Wer ist Emmanuel Macron?
Emmanuel Macron, geboren am 21. Dezember 1977 in Amiens, ist seit Mai 2017 Präsident der Französischen Republik. Er gründete die zentristisch-liberale Bewegung En Marche! (heute Renaissance) aus dem Nichts und gewann die Präsidentschaftswahl mit einem klaren Sieg gegen Marine Le Pen – mit 39 Jahren das jüngste Staatsoberhaupt in der Geschichte der Fünften Republik.

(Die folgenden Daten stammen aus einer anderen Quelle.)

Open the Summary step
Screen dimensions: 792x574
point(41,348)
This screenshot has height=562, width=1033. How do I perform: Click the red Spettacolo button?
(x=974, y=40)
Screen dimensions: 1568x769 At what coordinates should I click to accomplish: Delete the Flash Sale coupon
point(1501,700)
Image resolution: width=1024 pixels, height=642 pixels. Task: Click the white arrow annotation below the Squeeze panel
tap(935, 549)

Vor seiner politischen Karriere studierte Macron Philosophie und Verwaltungswissenschaften (Sciences Po, ENA) und arbeitete als Investmentbanker bei Rothschild & Cie. Unter Präsident François Hollande stieg er zum Wirtschaftsminister auf, bevor er 2016 seinen eigenen Weg einschlug.

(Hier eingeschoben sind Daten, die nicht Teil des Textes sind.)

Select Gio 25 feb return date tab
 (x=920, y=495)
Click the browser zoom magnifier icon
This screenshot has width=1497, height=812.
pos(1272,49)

Macron steht für eine proeuropäische, wirtschaftsliberale Politik kombiniert mit sozialstaatlichen Elementen – ein Balanceakt, der ihm sowohl leidenschaftliche Unterstützer als auch erbitterte Kritiker eingebracht hat. Die Rentenreform 2023, die das Rentenalter auf 64 Jahre anhob, löste monatelange Massenproteste aus.
International ist Macron als starke Stimme für die EU und für die westliche Unterstützung der Ukraine bekannt. Er wurde 2022 wiedergewählt, erneut gegen Marine Le Pen, und regiert seitdem in einer politisch fragmentierten Landschaft, die ihm keine stabile Parlamentsmehrheit lässt.
Menschen suchen nach Macron, weil er eine der einflussreichsten und zugleich polarisierendsten Figuren der westlichen Politik ist – und weil seine ungewöhnliche Liebesgeschichte mit seiner Frau Brigitte die Boulevardpresse rund um den Globus beschäftigt.